Il se mit à rire tout à fait, d'un bon rire de gros
Anglais content:
- J'avé beaucoup chassé l'homme aussi.
Puis il parla d'armes, et il m'offrit d'entrer chez lui pour me
montrer des fusils de divers systèmes.
Son salon était tendu de noir, de soie noire brodée
d'or. De grandes fleurs jaunes couraient sur l'étoffe sombre,
brillaient comme du feu.
Il annonça:
- C'été une drap japonaise.
Mais, au milieu du plus large panneau, une chose étrange
me tira l'il. Sur un carré de velours rouge, un objet
noir se détachait. Je m'approchai: c'était une main,
une main d'homme. Non pas une main de squelette, blanche et propre,
mais une main noire desséchée, avec les ongles jaunes,
les muscles à nu et des traces de sang ancien, de sang pareil
à une crasse, sur les os coupés net, comme d'un coup
de hache, vers le milieu de l'avant bras.

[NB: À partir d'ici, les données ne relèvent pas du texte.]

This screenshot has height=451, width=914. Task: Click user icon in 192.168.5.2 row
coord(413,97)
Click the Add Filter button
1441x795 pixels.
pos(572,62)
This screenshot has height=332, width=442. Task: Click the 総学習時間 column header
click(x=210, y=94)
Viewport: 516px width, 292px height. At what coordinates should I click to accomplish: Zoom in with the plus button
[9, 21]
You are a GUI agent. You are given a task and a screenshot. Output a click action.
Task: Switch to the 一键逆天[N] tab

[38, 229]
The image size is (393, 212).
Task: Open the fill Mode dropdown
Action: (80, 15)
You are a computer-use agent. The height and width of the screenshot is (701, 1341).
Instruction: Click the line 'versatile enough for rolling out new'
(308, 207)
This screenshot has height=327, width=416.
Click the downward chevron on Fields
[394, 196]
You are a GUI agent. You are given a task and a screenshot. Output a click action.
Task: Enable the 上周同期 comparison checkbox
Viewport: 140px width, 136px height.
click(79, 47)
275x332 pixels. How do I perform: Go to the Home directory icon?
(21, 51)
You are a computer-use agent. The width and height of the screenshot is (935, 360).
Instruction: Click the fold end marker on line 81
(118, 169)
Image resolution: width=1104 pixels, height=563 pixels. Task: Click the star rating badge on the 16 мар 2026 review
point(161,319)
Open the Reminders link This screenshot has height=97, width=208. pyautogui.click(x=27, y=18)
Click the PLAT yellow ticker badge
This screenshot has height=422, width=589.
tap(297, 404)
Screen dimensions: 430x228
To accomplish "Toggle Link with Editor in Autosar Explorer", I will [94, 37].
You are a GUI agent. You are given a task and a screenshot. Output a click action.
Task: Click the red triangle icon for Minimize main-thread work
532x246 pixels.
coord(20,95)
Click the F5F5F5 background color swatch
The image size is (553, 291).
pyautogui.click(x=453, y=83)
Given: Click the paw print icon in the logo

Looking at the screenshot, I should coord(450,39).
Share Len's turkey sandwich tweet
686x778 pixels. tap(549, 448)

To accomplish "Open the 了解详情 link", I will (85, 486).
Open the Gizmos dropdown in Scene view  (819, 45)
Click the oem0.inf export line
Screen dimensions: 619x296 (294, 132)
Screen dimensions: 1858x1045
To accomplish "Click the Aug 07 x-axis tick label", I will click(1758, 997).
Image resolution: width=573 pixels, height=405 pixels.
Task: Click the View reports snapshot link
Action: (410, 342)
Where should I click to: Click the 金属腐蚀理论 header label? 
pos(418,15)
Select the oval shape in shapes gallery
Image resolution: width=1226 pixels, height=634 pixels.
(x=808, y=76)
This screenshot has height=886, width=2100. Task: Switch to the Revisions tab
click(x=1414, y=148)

Autour du poignet, une énorme chaîne de fer, rivée,
soudée à ce membre malpropre, l'attachait au mur par
un anneau assez fort pour tenir un éléphant en laisse.
Je demandai:
- Qu'est-ce que cela?
L'Anglais répondit tranquillement:
- C'été ma meilleur ennemi. Il vené d'Amérique.
Il avé été fendu avec le sabre et arraché
la peau avec une caillou coupante, et séché dans le
soleil pendant huit jours. Aoh, très bonne pour moi, cette.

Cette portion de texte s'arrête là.